(Data records)
⁂
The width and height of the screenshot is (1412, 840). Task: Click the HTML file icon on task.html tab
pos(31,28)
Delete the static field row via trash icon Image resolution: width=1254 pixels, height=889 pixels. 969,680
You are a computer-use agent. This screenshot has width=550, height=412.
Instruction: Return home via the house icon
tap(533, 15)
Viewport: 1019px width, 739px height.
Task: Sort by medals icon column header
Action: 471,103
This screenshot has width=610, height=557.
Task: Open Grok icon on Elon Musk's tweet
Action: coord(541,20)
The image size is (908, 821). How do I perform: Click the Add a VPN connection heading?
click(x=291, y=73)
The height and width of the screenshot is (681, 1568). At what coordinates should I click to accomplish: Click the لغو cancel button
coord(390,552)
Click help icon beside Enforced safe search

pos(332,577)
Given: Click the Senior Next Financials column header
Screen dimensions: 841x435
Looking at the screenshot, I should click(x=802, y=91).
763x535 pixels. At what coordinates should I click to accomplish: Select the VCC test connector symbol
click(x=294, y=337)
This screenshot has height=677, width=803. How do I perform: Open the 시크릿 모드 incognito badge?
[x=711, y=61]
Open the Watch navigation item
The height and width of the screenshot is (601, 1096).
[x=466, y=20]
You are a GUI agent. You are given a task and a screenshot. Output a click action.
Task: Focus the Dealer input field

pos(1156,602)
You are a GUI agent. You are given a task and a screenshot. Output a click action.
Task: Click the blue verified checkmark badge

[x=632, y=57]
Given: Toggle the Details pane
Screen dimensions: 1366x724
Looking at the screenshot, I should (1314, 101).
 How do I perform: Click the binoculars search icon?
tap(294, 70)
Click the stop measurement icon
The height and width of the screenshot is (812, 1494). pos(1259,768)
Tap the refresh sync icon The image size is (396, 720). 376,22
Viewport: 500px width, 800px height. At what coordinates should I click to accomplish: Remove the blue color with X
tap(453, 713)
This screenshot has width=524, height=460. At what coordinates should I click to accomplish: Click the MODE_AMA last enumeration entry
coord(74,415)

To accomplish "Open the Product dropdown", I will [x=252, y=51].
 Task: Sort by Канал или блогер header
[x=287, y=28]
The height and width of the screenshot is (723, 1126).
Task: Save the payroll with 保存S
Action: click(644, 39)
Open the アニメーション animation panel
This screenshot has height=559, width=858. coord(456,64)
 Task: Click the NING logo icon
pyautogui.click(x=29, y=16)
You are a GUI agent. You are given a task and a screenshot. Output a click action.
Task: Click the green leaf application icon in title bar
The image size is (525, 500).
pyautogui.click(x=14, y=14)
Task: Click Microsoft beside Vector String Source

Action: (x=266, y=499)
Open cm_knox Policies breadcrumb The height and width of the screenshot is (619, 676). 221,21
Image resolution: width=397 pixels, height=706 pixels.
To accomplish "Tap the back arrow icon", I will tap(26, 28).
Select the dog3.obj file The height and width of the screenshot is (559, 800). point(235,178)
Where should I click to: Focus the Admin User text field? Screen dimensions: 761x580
⁂
* _What is being asked_
The records above need to be written out again. Keep them exact.

* _Completed exercise_
The width and height of the screenshot is (1412, 840). Task: Click the HTML file icon on task.html tab
pos(31,28)
Delete the static field row via trash icon Image resolution: width=1254 pixels, height=889 pixels. 969,680
You are a computer-use agent. This screenshot has width=550, height=412.
Instruction: Return home via the house icon
tap(533, 15)
Viewport: 1019px width, 739px height.
Task: Sort by medals icon column header
Action: 471,103
This screenshot has width=610, height=557.
Task: Open Grok icon on Elon Musk's tweet
Action: coord(541,20)
The image size is (908, 821). How do I perform: Click the Add a VPN connection heading?
click(x=291, y=73)
The height and width of the screenshot is (681, 1568). At what coordinates should I click to accomplish: Click the لغو cancel button
coord(390,552)
Click help icon beside Enforced safe search

pos(332,577)
Given: Click the Senior Next Financials column header
Screen dimensions: 841x435
Looking at the screenshot, I should click(x=802, y=91).
763x535 pixels. At what coordinates should I click to accomplish: Select the VCC test connector symbol
click(x=294, y=337)
This screenshot has height=677, width=803. How do I perform: Open the 시크릿 모드 incognito badge?
[x=711, y=61]
Open the Watch navigation item
The height and width of the screenshot is (601, 1096).
[x=466, y=20]
You are a GUI agent. You are given a task and a screenshot. Output a click action.
Task: Focus the Dealer input field

pos(1156,602)
You are a GUI agent. You are given a task and a screenshot. Output a click action.
Task: Click the blue verified checkmark badge

[x=632, y=57]
Given: Toggle the Details pane
Screen dimensions: 1366x724
Looking at the screenshot, I should (1314, 101).
 How do I perform: Click the binoculars search icon?
tap(294, 70)
Click the stop measurement icon
The height and width of the screenshot is (812, 1494). pos(1259,768)
Tap the refresh sync icon The image size is (396, 720). 376,22
Viewport: 500px width, 800px height. At what coordinates should I click to accomplish: Remove the blue color with X
tap(453, 713)
This screenshot has width=524, height=460. At what coordinates should I click to accomplish: Click the MODE_AMA last enumeration entry
coord(74,415)

To accomplish "Open the Product dropdown", I will [x=252, y=51].
 Task: Sort by Канал или блогер header
[x=287, y=28]
The height and width of the screenshot is (723, 1126).
Task: Save the payroll with 保存S
Action: click(644, 39)
Open the アニメーション animation panel
This screenshot has height=559, width=858. coord(456,64)
 Task: Click the NING logo icon
pyautogui.click(x=29, y=16)
You are a GUI agent. You are given a task and a screenshot. Output a click action.
Task: Click the green leaf application icon in title bar
The image size is (525, 500).
pyautogui.click(x=14, y=14)
Task: Click Microsoft beside Vector String Source

Action: (x=266, y=499)
Open cm_knox Policies breadcrumb The height and width of the screenshot is (619, 676). 221,21
Image resolution: width=397 pixels, height=706 pixels.
To accomplish "Tap the back arrow icon", I will tap(26, 28).
Select the dog3.obj file The height and width of the screenshot is (559, 800). point(235,178)
Where should I click to: Focus the Admin User text field? Screen dimensions: 761x580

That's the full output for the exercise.